As for the EMU, well yes I use it for other things (headphone listening) sometimes too. But I have something even better up my sleeve - I am collaborating with a small group of dedicated DIYers on an FPGA-based USB2 DAC. This will be a giant-killer, having all the goodness of bit-perfect data transfer (since we are writing all of the software, the drivers will be clean and lightweight), obsessive-compulsive local clock generation and distribution from a super-high grade XO, and so on. Plus, the FPGA will have enormous capability for custom DSP functions - purist oversampling filters, speaker EQ, room EQ, crossovers, and whatnot. All of this digital whiz-bang will of course interconnect with the most important part: a separate DIY DAC board. We are aiming for the stars with that project - it is intended to be a complete no-compromise computer audio platform, and the DAC boards are separate, so they can be changed and upgraded as the analog technology evolves, or even just to try out different DAC chips for the heck of it. I'm enthusiastic, but we are still getting started, so there's a lot of work to be done yet. Maybe in time for next BAF, maybe not. Who knows?

:smash:
 
Yes, FireWire is unquestionably the superior interface. The problem for DIY is the software complexity - a device must have a lot of smarts in it because FireWire uses essentially a networking protocol. Perhaps a few thousand lines of code are needed, and there are limited open-source options so you would probably be writing all of that plus the OS drivers, then debugging it - it's a very big task for just a couple of people in their spare time.
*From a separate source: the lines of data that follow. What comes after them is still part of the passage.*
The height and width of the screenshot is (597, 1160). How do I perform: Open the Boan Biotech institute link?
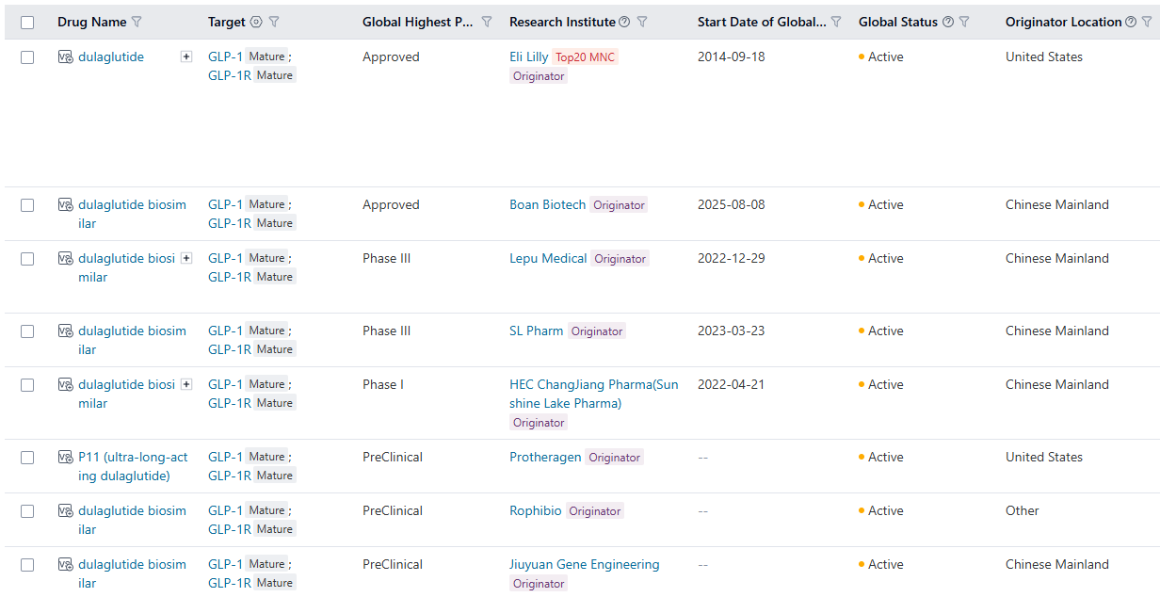click(547, 204)
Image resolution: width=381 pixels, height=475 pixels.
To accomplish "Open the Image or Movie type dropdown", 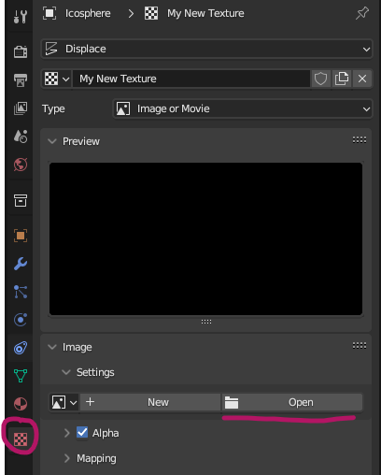I will [243, 108].
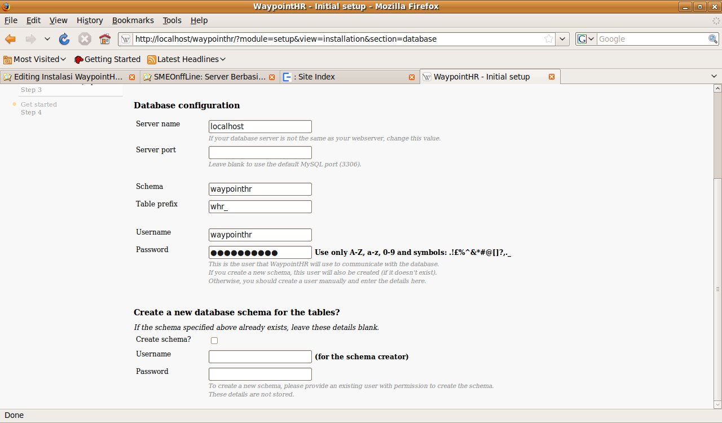Switch to Editing Instalasi WaypointHR tab
This screenshot has width=722, height=423.
click(x=68, y=77)
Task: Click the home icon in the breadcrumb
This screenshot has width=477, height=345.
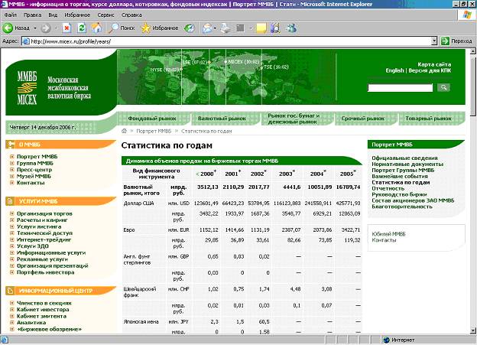Action: [125, 131]
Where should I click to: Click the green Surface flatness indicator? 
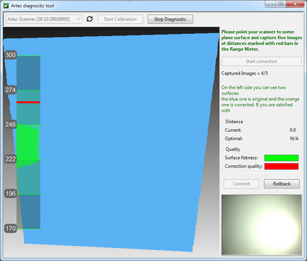click(x=281, y=158)
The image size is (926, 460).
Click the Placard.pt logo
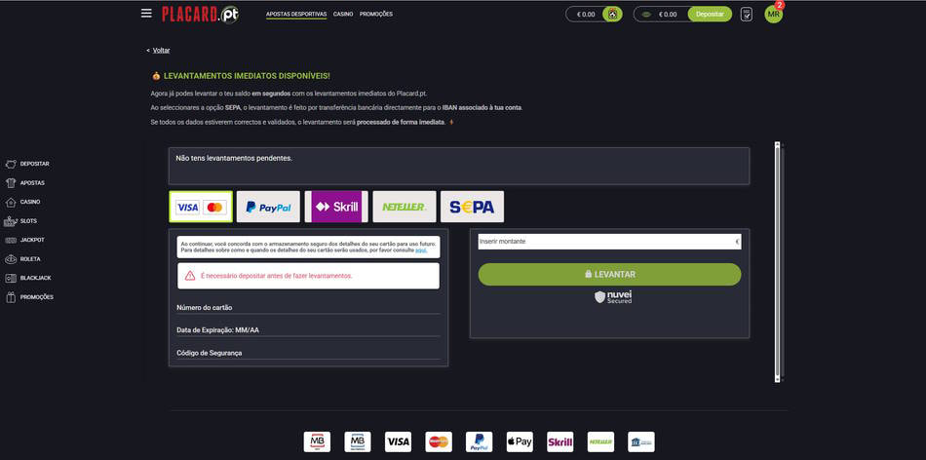200,14
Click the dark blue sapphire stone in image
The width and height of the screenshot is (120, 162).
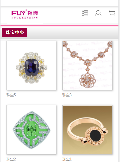click(31, 67)
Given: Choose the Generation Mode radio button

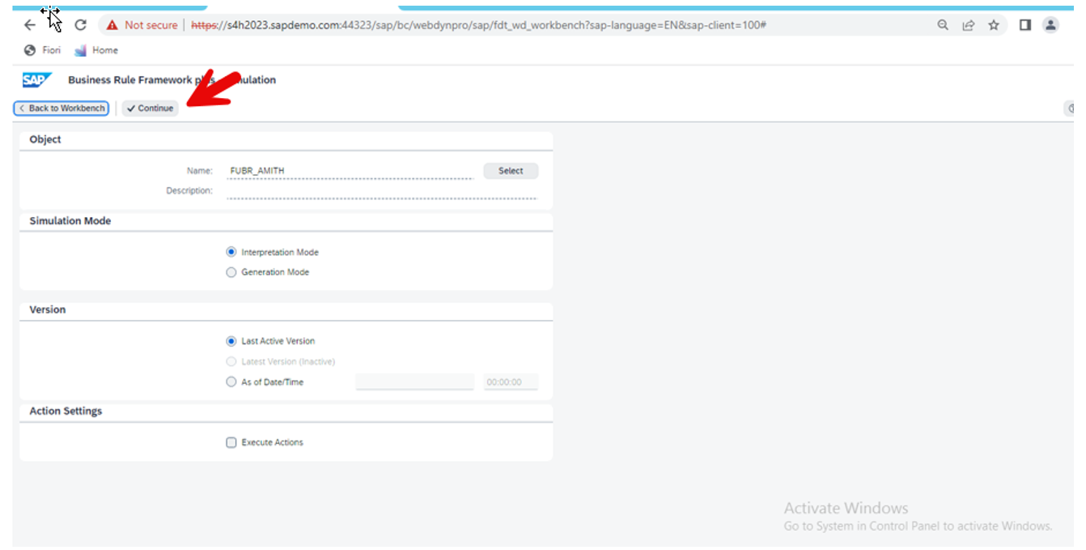Looking at the screenshot, I should point(231,272).
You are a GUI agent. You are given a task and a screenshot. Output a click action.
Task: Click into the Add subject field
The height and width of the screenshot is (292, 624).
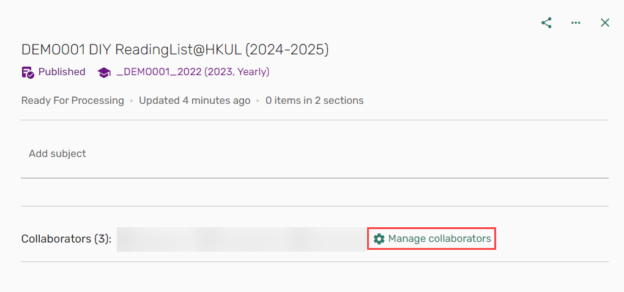coord(184,154)
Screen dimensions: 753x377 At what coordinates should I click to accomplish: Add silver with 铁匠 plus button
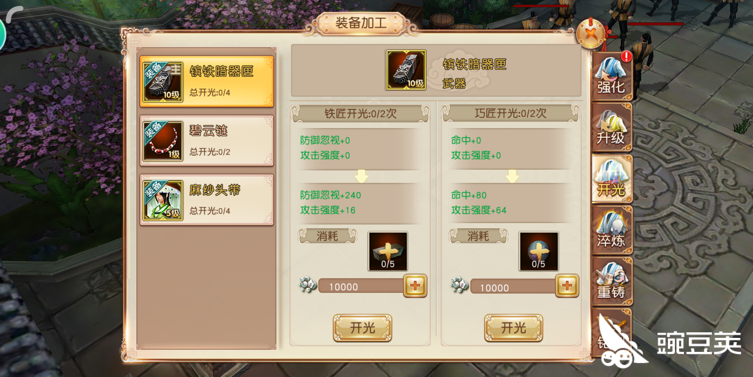(x=415, y=286)
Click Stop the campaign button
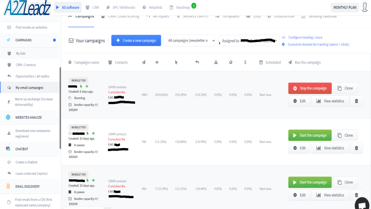 coord(310,88)
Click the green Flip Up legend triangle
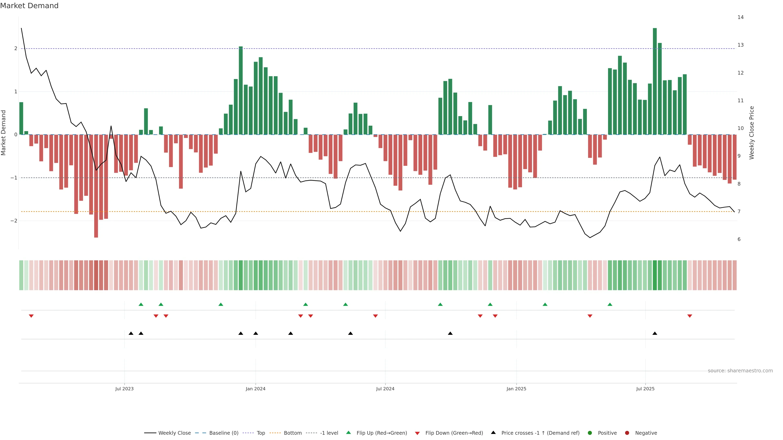The image size is (783, 440). tap(348, 432)
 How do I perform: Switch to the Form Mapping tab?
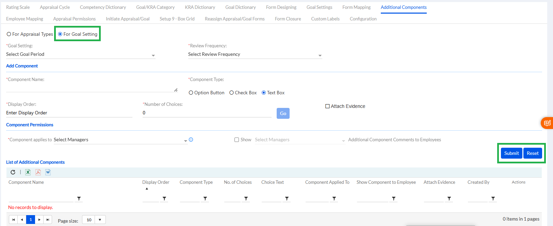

USB's simplicity is therefore an asset for DIY. The lack of clock management is made up for by buffering on each end, and relying on two-way communication at high speed. In the days of USB 1 / "Full Speed" (what a horrible marketing-ism), there was barely enough bandwidth to handle 2 channels, so the clocking schemes were all badly compromised. USB 2 can band-aid the clocking problem for a single device attached to a single computer, but all the extra speed is no help if there is more than one audio device which needs to work together... keeping multiple devices in sync takes a time-stamped protocol over a fully synchronous full duplex physical interface like firewire.